8.3.1. Remuneration.
The Company agrees to pay the Warrant Agent reasonable remuneration for its services as such Warrant Agent hereunder and shall,
pursuant to its obligations under this Agreement, reimburse the Warrant Agent upon demand for all expenditures that the Warrant
Agent may reasonably incur in the execution of its duties hereunder.
8.3.2. Further
Assurances. The Company agrees to perform, execute, acknowledge, and deliver or cause to be performed, executed, acknowledged,
and delivered all such further and other acts, instruments, and assurances as may reasonably be required by the Warrant Agent
for the carrying out or performing of the provisions of this Agreement.
8.4. Liability
of Warrant Agent.
8.4.1. Reliance
on Company Statement. Whenever in the performance of its duties under this Agreement, the Warrant Agent shall deem it necessary
or desirable that any fact or matter be proved or established by the Company prior to taking or suffering any action hereunder,
such fact or matter (unless other evidence in respect thereof be herein specifically prescribed) may be deemed to be conclusively
proved and established by a statement signed by the Chairman of the Board, Chief Executive Officer, Chief Financial Officer, Chief
Business Officer or Secretary and delivered to the Warrant Agent. The Warrant Agent may rely upon such statement for any action
taken or suffered in good faith by it pursuant to the provisions of this Agreement.
8.4.2. Indemnity.
The Warrant Agent shall be liable hereunder only for its own gross negligence, willful misconduct, fraud or bad faith. The Company
agrees to indemnify the Warrant Agent and save it harmless against any and all liabilities, including judgments, out-of-pocket
costs and reasonable outside counsel fees, for anything done or omitted by the Warrant Agent in the execution of this Agreement,
except as a result of the Warrant Agent’s gross negligence, willful misconduct, fraud or bad faith.
8.4.3. Exclusions.
The Warrant Agent shall have no responsibility with respect to the validity of this Agreement or with respect to the validity
or execution of any Warrant (except its countersignature thereof). The Warrant Agent shall not be responsible for any breach by
the Company of any covenant or condition contained in this Agreement or in any Warrant. The Warrant Agent shall not be responsible
to make any adjustments required under the provisions of Section 4 hereof or responsible for the manner, method, or amount of
any such adjustment or the ascertaining of the existence of facts that would require any such adjustment; nor shall it by any
act hereunder be deemed to make any representation or warranty as to the authorization or reservation of any Ordinary Shares to
be issued pursuant to this Agreement or any Warrant or as to whether any Ordinary Shares shall, when issued, be valid and fully
paid and nonassessable.
8.5. Acceptance
of Agency. The Warrant Agent hereby accepts the agency established by this Agreement and agrees to perform the same upon the
terms and conditions herein set forth and among other things, shall account promptly to the Company with respect to Warrants exercised
and concurrently account for, and pay to the Company, all monies received by the Warrant Agent for the purchase of Ordinary Shares
through the exercise of the Warrants.
8.6. Waiver.
The Warrant Agent has no right of set-off or any other right, title, interest or claim of any kind (“Claim”)

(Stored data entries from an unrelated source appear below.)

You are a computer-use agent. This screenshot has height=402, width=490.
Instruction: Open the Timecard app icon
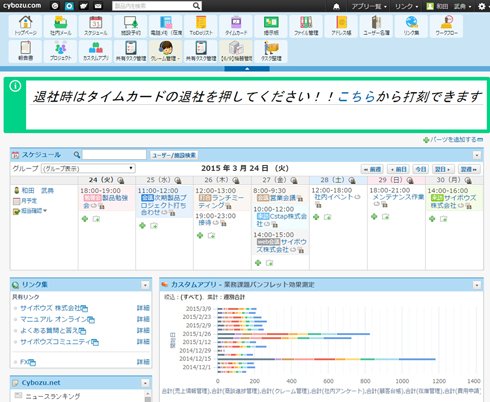pos(236,26)
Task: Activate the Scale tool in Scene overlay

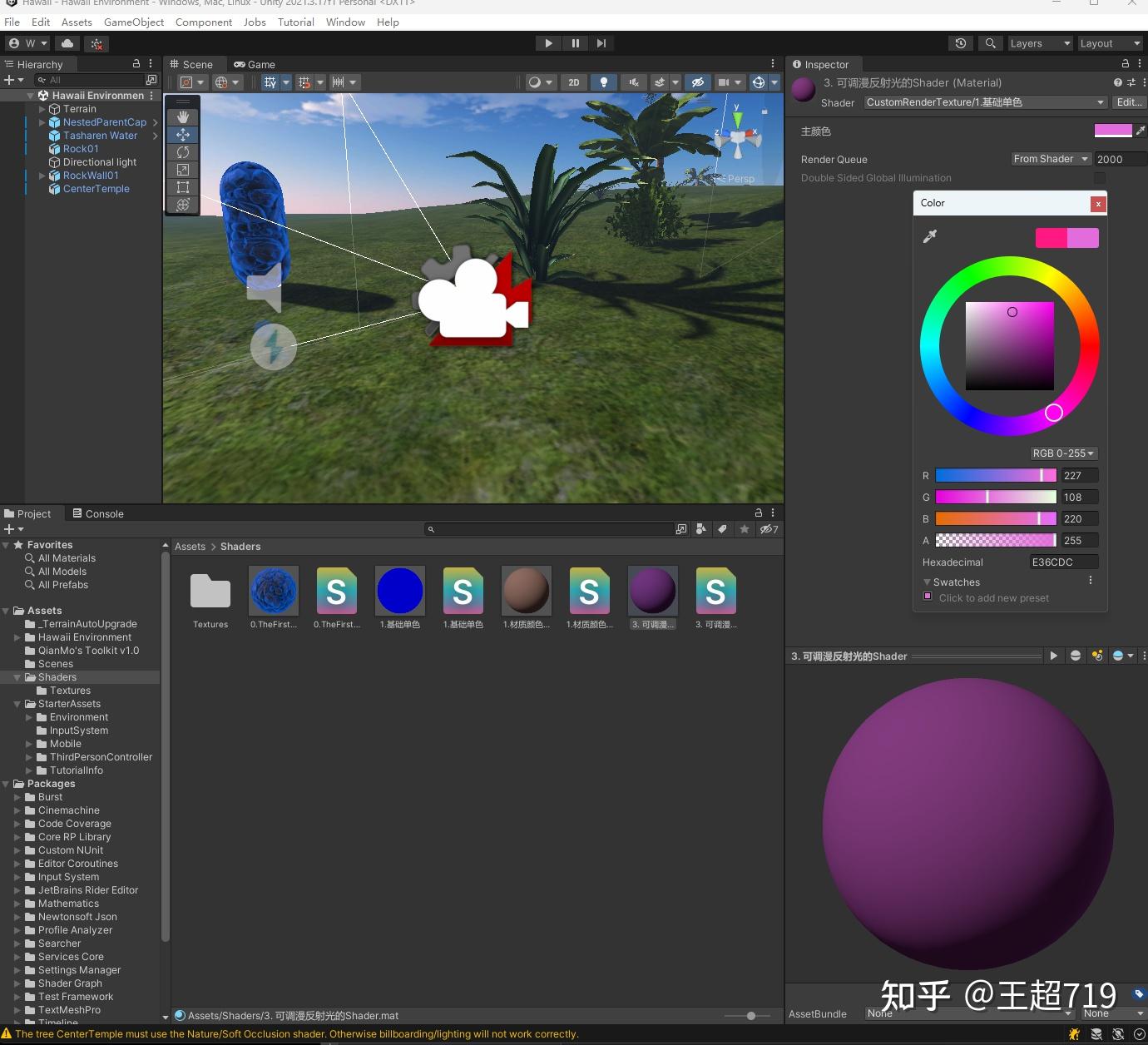Action: (183, 170)
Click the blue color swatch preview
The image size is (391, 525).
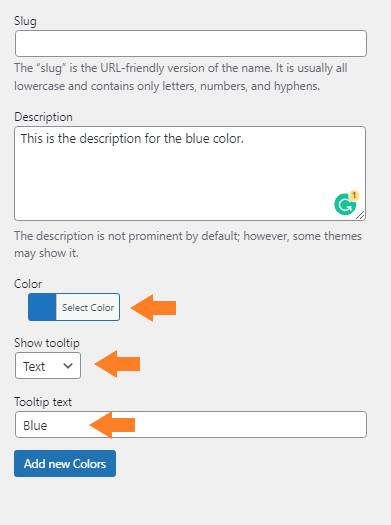click(42, 307)
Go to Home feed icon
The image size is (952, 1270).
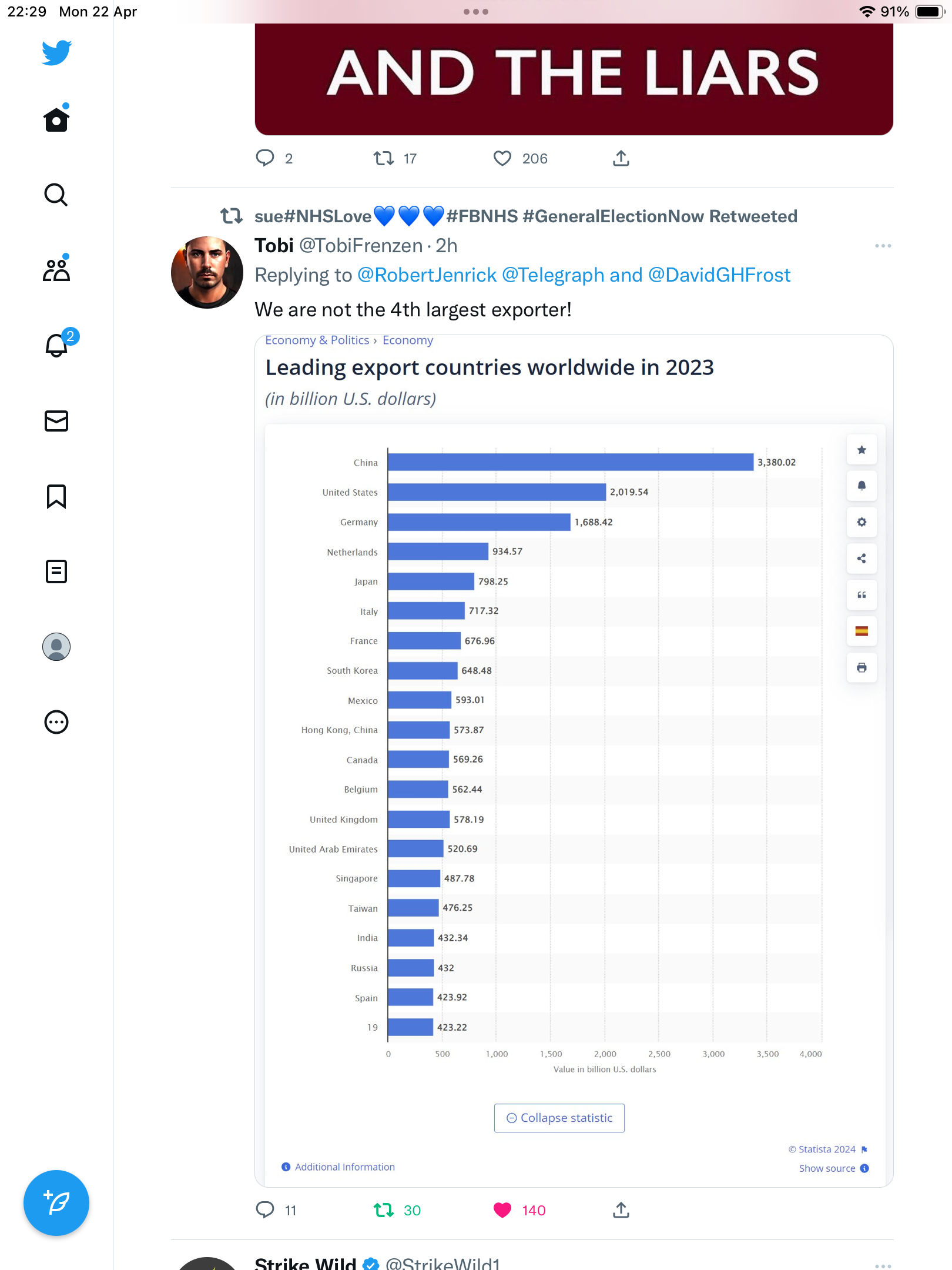pos(56,119)
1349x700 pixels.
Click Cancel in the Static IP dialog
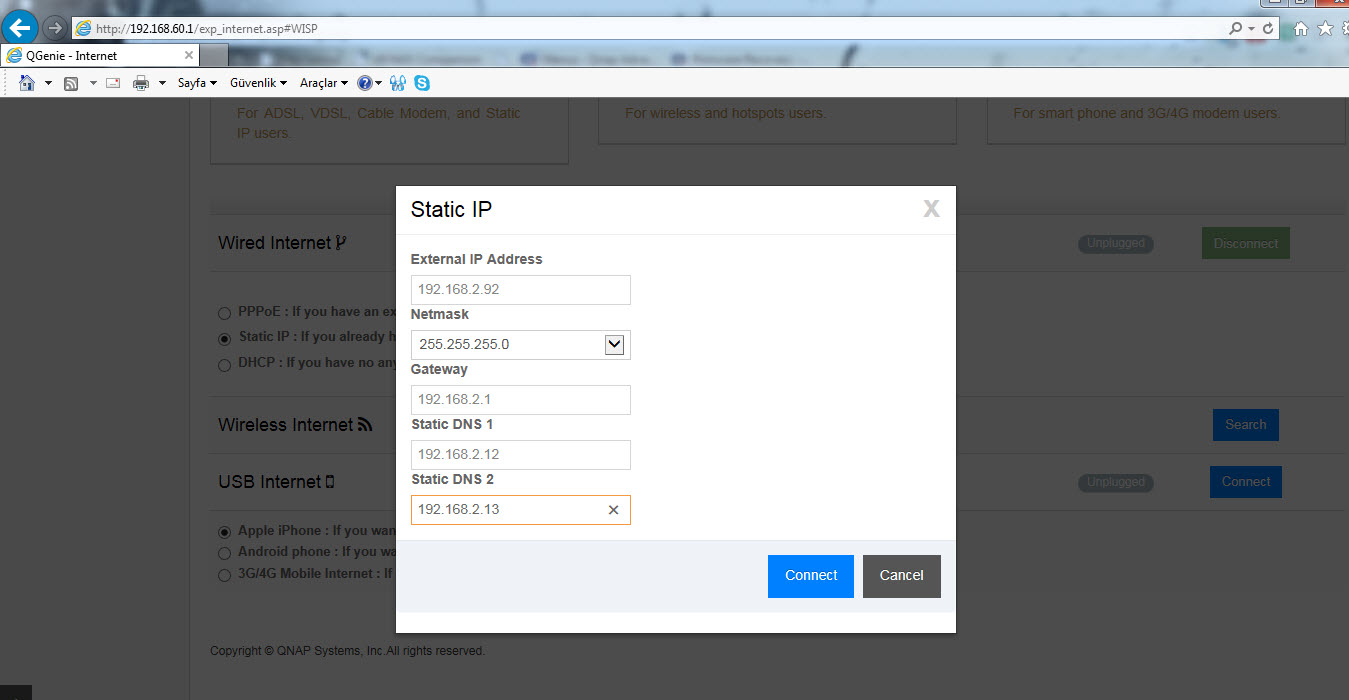pyautogui.click(x=901, y=576)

in, or to any distribution of, the Trust Account (as defined in that certain Investment Management Trust Agreement, dated as of
the date hereof, by and between the Company and Continental Stock Transfer & Trust Company as trustee thereunder) and hereby
agrees not to seek recourse, reimbursement, payment or satisfaction for any Claim against the Trust Account for any reason whatsoever.

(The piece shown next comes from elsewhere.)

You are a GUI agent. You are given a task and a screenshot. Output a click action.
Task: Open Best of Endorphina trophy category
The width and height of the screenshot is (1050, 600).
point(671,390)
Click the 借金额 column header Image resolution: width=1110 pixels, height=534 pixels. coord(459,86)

The Warrant Agent hereby waives any and all Claims against the Trust Account and any and all rights to seek access to the Trust
Account.
9.1. Successors. All
the covenants and provisions of this Agreement by or for the benefit of the Company or the Warrant Agent shall bind and inure
to the benefit of their respective successors and assigns.
9.2. Notices.
Any notice, statement or demand authorized by this Agreement to be given or made by the Warrant Agent or by the holder of any
Warrant to or on the Company shall be sufficiently given when so delivered if by hand or overnight delivery or if sent by certified
mail or private courier service within five (5) days after deposit of such notice, postage prepaid, addressed (until another address
is filed in writing by the Company with the Warrant Agent), as follows:
G
Squared Ascend II Inc.
000
X Xxxxxxxx Xxx
Xxxxx
0000
Xxxxxxx,
XX 00000
with
a copy to:
Xxxxxxx
Procter LLP
000
Xxxxxxxx Xxxxxx
Xxxxxxx
Xxxx, XX 00000
Attention:
Xxx Xxxxxxxx
Any
notice, statement or demand authorized by this Agreement to be given or made by the holder of any Warrant or by the Company to
or on the Warrant Agent shall be sufficiently given when so delivered if by hand or overnight delivery or if sent by certified
mail or private courier service within five (5) days after deposit of such notice, postage prepaid, addressed (until another address
is filed in writing by the Warrant Agent with the Company), as follows:
Continental
Stock Transfer & Trust Company
Xxx
Xxxxx Xxxxxx, 00xx Xxxxx
Xxx
Xxxx, XX 00000
Attention:
Compliance Department
9.3. Applicable
Law and Exclusive Forum. The validity, interpretation, and performance of this Agreement and of the Warrants shall be governed
in all respects by the laws of the State of New York. Subject to applicable law, the Company hereby agrees that any action,
proceeding or claim against it arising out of, or otherwise based on this Agreement, including under the Securities Act, shall be
brought and enforced in the courts of the State of New York or the United States District Court for the Southern District of New
York, and irrevocably submits to such jurisdiction, which jurisdiction shall be exclusive forum for any such action, proceeding or
claim. The Company hereby waives any objection to such exclusive jurisdiction and that such courts represent an inconvenient forum.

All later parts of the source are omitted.